EXERCISE PROMPT:
Please write out the data below without any changes, starting at its first line and ending at the line containing "Action: [145, 216]", both included.

Entries from a dataset
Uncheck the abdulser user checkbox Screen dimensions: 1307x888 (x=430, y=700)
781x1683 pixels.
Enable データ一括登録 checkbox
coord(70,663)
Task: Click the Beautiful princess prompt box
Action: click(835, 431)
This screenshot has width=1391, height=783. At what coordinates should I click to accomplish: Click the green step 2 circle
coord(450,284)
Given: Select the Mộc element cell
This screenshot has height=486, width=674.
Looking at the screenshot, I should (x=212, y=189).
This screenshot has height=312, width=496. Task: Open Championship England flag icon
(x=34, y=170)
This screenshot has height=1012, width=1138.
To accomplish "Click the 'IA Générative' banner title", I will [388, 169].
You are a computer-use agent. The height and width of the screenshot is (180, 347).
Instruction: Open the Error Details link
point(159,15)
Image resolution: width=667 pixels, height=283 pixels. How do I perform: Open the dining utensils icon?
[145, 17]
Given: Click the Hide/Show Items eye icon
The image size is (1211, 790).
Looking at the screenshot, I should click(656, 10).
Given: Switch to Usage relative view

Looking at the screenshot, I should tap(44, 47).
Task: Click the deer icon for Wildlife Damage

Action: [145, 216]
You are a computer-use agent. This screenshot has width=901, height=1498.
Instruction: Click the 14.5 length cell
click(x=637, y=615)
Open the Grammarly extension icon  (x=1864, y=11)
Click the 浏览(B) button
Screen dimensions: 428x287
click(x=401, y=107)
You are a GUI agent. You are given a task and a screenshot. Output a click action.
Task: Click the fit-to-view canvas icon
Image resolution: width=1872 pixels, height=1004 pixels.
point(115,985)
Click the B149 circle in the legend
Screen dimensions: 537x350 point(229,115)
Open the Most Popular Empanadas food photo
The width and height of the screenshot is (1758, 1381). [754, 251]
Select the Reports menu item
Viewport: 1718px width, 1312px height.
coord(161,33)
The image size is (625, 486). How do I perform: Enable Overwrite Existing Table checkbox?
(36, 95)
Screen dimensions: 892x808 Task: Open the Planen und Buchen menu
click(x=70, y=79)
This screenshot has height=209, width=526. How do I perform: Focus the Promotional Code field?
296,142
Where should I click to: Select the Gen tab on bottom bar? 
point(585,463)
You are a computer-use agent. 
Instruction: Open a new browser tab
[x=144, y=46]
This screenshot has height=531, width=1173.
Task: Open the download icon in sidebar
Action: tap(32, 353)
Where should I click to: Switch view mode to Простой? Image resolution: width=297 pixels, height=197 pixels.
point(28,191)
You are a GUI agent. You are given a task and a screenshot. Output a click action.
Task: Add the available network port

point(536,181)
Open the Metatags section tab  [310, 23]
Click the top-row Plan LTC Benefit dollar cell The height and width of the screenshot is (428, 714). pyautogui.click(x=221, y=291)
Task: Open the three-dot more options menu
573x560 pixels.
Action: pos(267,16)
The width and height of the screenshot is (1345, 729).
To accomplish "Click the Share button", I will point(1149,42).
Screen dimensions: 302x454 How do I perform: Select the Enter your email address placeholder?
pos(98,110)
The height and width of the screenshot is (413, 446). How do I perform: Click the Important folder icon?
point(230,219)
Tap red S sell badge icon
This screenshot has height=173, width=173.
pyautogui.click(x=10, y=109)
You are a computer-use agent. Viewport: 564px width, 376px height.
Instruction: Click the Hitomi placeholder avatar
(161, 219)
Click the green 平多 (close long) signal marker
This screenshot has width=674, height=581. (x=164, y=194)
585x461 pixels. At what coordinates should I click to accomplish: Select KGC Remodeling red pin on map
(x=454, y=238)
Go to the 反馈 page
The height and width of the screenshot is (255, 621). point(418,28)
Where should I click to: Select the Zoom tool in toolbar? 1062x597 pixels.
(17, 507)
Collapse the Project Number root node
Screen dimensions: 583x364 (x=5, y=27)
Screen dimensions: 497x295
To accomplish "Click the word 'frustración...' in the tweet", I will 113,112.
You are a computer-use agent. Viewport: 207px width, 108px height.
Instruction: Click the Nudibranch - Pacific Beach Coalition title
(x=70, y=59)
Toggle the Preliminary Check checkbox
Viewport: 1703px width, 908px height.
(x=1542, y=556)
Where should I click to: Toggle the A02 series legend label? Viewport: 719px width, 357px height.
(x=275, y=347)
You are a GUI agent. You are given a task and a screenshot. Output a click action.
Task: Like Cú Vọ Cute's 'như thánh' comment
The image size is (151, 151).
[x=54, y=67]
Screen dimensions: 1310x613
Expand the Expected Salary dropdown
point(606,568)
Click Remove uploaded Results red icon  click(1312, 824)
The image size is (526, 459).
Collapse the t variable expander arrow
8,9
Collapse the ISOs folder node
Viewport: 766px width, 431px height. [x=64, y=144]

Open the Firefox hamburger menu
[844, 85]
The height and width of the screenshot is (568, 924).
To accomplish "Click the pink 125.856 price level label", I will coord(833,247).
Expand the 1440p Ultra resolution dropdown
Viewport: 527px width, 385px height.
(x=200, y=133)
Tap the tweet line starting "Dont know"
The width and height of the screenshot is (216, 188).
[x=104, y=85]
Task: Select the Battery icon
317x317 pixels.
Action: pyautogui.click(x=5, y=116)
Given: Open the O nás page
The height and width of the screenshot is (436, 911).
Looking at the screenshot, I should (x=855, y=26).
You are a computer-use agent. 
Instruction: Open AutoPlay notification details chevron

COMPLETE OUTPUT:
Uncheck the abdulser user checkbox Screen dimensions: 1307x888 (x=430, y=700)
781x1683 pixels.
Enable データ一括登録 checkbox
coord(70,663)
Task: Click the Beautiful princess prompt box
Action: click(835, 431)
This screenshot has width=1391, height=783. At what coordinates should I click to accomplish: Click the green step 2 circle
coord(450,284)
Given: Select the Mộc element cell
This screenshot has height=486, width=674.
Looking at the screenshot, I should (x=212, y=189).
This screenshot has height=312, width=496. Task: Open Championship England flag icon
(x=34, y=170)
This screenshot has height=1012, width=1138.
To accomplish "Click the 'IA Générative' banner title", I will [388, 169].
You are a computer-use agent. The height and width of the screenshot is (180, 347).
Instruction: Open the Error Details link
point(159,15)
Image resolution: width=667 pixels, height=283 pixels. How do I perform: Open the dining utensils icon?
[145, 17]
Given: Click the Hide/Show Items eye icon
The image size is (1211, 790).
Looking at the screenshot, I should click(656, 10).
Given: Switch to Usage relative view

Looking at the screenshot, I should tap(44, 47).
Task: Click the deer icon for Wildlife Damage

Action: [145, 216]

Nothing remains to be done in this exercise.